▶ Text section:
□ □ □ □ □ □ □
Denmark, during the 1950s, tried to move toward a land tax nationwide. In 1957 the tiny Georgist Justice Party won a few seats and was accepted into the ruling coalition. Land speculators feared that the rest of parliament would go along with shifting taxes toward land. So investors shifted their portfolios from speculation to production. One year later, inflation had gone from 5% to below 1% ; bank interest dropped from 6.25% to 5%. By 1960, 100,000 unemployed had found jobs in a country of just five million people. Nevertheless, next election, the landowners spent enough money to sway public opinion and removed the Justice Party from parliament. Speculation was safe again. Inflation quickly climbed back up to 5% and by 1964 reached 8%. From 1960 to 1981, land prices skyrocketed, increasing 19-fold while prices of goods and services increased merely fourfold. ...


Abroad, during the last year or two, a few jurisdictions have turned to taxing land. Estonian officials felt that they had little choice; all other taxes are too difficult to collect. If a government is willing to evict owners who fail to pay, the land tax is easy to collect. Unlike wealth, land can not be moved or hidden and its owner must step forward to retain hers (sic) possession. Colombia, whose cities are swamped by squatters, has granted mayors the power to negotiate a land tax with individual land owners in the hope that a higher charge will stimulate development of underutilized sites, generating more affordable housing.

Cape Town, South Africa, quit the regular property tax in favor of a land levy. Altho' sited on one of the world's major shipping lanes, Cape Town's development had always lagged behind the inland Johannesburg, an abandoned mining town that prospered in part from levying only locations and not any improvements. Not knowing what to expect in the aftermath of apartheid, Cape Town's civic leaders wanted to ease the transition to a sound, integrated economy. ...
□ □ □ □ □ □ □
▶ Requirement 1:
Please rewrite the rows from the first one through the line with "will (x=32, y=546).", replacing "screenshot" with "image" and leaving everything else unchanged.

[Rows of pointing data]
□ □ □ □ □ □ □
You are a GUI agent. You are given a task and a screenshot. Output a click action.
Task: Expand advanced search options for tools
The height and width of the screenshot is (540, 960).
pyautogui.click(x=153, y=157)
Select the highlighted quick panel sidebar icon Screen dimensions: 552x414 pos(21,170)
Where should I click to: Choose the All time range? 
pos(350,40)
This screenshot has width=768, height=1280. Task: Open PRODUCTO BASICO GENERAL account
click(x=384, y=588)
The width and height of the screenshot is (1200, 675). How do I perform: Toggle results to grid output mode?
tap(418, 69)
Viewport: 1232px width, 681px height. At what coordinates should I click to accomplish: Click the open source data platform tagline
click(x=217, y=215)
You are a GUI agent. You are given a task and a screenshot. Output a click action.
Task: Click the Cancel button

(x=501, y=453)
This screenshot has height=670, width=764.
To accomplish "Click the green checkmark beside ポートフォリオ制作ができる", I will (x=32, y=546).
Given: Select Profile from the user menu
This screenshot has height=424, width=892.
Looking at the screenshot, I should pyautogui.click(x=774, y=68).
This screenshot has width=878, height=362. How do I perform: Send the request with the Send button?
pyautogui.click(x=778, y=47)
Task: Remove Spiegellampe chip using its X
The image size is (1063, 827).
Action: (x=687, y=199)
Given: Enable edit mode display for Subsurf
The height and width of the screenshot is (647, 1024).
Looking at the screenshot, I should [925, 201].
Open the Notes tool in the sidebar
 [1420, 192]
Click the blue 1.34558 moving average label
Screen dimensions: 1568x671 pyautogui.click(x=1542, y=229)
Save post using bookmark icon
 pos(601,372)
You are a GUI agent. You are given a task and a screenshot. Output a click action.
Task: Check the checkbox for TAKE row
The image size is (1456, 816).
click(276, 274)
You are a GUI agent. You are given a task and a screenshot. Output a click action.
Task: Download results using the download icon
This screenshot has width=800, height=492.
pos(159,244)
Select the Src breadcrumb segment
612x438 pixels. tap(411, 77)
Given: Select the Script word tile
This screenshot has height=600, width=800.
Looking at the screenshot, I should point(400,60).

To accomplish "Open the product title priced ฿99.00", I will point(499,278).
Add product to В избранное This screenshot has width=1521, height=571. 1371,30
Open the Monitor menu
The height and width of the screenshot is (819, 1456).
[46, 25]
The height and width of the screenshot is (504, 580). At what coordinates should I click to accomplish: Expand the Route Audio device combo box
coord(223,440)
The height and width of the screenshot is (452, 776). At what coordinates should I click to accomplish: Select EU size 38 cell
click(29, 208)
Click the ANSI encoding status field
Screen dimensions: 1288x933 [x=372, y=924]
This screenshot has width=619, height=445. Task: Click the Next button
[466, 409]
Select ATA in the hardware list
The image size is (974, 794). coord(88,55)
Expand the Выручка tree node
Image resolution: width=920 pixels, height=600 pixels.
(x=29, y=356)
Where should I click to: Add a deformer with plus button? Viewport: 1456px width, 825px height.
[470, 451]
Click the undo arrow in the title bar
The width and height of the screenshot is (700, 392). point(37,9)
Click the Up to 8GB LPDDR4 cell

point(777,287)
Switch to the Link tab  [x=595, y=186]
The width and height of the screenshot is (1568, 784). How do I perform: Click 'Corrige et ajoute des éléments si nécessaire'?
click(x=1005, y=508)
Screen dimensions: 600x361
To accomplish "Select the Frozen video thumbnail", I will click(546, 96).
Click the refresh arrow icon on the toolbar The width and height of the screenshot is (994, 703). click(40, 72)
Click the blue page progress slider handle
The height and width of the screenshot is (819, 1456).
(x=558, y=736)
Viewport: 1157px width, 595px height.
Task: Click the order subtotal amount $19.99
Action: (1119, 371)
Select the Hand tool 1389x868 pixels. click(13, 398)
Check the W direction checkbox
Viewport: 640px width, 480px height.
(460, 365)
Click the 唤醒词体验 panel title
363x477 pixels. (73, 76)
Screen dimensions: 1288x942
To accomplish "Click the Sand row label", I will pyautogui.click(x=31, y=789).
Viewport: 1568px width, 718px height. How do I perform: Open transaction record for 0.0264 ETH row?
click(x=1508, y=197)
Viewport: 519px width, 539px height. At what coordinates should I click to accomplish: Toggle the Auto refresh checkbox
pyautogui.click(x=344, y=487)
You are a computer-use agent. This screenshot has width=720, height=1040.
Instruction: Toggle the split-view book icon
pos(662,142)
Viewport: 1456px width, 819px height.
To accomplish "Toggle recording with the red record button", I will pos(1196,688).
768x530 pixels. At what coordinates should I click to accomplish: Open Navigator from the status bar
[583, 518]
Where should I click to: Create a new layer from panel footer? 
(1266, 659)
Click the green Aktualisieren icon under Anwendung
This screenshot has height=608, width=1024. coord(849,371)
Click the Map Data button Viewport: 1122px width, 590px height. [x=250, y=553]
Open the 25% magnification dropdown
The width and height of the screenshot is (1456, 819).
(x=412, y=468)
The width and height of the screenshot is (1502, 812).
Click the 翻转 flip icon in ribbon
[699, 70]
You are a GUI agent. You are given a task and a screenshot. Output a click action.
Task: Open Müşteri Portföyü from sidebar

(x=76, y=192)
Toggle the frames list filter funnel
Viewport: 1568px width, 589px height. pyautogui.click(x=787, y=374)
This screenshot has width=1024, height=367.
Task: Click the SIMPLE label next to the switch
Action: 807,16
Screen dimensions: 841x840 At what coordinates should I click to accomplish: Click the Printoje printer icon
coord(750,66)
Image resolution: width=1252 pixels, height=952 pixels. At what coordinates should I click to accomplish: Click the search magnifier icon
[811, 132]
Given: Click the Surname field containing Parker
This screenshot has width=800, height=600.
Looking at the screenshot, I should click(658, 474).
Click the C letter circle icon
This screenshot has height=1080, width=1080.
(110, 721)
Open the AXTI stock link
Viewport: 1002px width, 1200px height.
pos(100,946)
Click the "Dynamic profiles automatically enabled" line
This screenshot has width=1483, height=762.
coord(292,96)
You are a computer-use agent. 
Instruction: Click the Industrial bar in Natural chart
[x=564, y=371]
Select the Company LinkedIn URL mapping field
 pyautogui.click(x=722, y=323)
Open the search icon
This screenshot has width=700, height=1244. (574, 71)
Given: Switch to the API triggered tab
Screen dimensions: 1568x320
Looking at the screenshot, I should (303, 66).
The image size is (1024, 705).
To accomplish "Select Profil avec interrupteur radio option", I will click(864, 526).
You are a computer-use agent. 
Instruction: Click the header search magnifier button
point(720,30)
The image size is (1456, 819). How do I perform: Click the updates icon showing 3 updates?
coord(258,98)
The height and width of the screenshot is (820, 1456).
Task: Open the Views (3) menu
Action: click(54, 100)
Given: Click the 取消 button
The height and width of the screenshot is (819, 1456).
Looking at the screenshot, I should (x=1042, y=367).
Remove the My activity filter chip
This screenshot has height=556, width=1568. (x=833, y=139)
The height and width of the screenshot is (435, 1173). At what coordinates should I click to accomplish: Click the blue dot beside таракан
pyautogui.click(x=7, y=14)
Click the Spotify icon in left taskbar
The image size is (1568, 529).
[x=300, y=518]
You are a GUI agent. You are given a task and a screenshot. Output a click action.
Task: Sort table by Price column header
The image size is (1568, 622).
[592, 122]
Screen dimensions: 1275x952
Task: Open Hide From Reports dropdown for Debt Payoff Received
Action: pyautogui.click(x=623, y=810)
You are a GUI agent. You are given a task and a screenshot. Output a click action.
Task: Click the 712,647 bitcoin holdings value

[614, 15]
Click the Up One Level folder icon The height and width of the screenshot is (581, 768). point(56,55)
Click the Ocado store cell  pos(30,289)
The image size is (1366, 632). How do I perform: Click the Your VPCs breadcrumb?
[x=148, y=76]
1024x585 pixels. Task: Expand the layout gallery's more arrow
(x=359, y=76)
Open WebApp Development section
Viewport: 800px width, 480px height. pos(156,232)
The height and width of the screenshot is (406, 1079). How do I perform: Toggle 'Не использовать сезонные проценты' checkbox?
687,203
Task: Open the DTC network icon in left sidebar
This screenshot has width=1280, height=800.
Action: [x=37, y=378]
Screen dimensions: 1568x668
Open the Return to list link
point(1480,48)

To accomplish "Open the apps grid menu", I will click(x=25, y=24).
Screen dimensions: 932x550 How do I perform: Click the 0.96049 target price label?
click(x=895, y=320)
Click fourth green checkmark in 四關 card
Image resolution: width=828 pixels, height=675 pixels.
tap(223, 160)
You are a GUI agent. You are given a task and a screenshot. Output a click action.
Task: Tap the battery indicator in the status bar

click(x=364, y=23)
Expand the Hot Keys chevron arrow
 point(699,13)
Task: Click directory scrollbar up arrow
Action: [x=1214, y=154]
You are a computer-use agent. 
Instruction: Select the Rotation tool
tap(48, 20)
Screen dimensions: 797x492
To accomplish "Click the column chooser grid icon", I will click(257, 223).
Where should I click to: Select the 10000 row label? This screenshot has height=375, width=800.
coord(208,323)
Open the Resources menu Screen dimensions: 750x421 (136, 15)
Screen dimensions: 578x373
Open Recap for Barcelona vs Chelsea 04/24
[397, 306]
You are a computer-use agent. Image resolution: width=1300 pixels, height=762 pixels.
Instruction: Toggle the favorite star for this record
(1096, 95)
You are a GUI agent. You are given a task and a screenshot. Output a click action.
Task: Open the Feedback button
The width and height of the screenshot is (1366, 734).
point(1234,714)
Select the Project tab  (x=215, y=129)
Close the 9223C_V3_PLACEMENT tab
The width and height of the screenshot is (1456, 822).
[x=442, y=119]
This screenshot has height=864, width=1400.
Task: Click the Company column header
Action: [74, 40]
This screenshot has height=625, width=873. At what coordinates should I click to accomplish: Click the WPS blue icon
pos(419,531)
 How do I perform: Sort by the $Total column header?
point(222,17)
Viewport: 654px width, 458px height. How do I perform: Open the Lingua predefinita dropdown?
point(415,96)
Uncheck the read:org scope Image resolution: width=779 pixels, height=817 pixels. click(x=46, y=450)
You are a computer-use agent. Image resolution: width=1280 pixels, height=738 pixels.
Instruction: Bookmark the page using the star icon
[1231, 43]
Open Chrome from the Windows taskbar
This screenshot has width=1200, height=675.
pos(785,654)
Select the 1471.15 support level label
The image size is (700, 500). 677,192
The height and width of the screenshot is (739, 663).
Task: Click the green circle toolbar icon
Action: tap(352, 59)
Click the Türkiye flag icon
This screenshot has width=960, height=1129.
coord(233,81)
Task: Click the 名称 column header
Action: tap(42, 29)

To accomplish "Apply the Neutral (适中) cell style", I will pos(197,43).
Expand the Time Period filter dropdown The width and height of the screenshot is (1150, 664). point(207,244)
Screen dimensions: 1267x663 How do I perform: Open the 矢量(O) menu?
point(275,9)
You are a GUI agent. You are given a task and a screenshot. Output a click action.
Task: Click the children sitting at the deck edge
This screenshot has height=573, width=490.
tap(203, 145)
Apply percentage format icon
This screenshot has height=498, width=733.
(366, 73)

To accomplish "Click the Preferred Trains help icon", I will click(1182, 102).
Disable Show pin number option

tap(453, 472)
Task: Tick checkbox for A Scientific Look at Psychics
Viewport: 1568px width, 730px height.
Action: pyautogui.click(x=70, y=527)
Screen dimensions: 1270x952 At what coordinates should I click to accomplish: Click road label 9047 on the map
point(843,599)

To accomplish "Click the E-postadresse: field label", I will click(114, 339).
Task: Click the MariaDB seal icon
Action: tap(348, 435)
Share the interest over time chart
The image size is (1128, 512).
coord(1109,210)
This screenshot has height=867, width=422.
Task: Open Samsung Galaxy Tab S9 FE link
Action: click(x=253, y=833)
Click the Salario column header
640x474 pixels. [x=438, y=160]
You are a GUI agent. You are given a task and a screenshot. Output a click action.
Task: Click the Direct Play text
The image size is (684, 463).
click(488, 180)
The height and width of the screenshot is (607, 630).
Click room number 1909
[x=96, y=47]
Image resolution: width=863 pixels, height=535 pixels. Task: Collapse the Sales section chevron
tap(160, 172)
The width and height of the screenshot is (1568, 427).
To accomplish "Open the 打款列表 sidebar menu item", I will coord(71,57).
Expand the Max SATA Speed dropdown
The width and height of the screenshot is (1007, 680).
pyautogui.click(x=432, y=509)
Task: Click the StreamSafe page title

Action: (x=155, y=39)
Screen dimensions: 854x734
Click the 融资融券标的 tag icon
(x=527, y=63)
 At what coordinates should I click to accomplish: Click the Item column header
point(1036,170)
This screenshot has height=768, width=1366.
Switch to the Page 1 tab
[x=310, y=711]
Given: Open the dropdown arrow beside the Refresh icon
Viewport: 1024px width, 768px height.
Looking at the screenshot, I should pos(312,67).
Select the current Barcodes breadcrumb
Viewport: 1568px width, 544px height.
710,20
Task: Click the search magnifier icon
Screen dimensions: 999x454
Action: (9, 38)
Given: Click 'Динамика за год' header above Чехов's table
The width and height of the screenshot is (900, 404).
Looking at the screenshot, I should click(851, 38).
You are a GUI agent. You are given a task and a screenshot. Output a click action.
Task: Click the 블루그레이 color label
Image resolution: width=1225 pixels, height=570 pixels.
□ □ □ □ □ □ □
▶ Requirement 2:
In the land tax text, how many unemployed people in Denmark had found jobs by 1960?

▶ Final result 1:
You are a GUI agent. You are given a task and a image. Output a click action.
Task: Expand advanced search options for tools
The height and width of the image is (540, 960).
pyautogui.click(x=153, y=157)
Select the highlighted quick panel sidebar icon Screen dimensions: 552x414 pos(21,170)
Where should I click to: Choose the All time range? 
pos(350,40)
This image has width=768, height=1280. Task: Open PRODUCTO BASICO GENERAL account
click(x=384, y=588)
The width and height of the image is (1200, 675). How do I perform: Toggle results to grid output mode?
tap(418, 69)
Viewport: 1232px width, 681px height. At what coordinates should I click to accomplish: Click the open source data platform tagline
click(x=217, y=215)
You are a GUI agent. You are given a task and a image. Output a click action.
Task: Click the Cancel button

(x=501, y=453)
This image has height=670, width=764.
To accomplish "Click the green checkmark beside ポートフォリオ制作ができる", I will (x=32, y=546).

▶ Final result 2:
100,000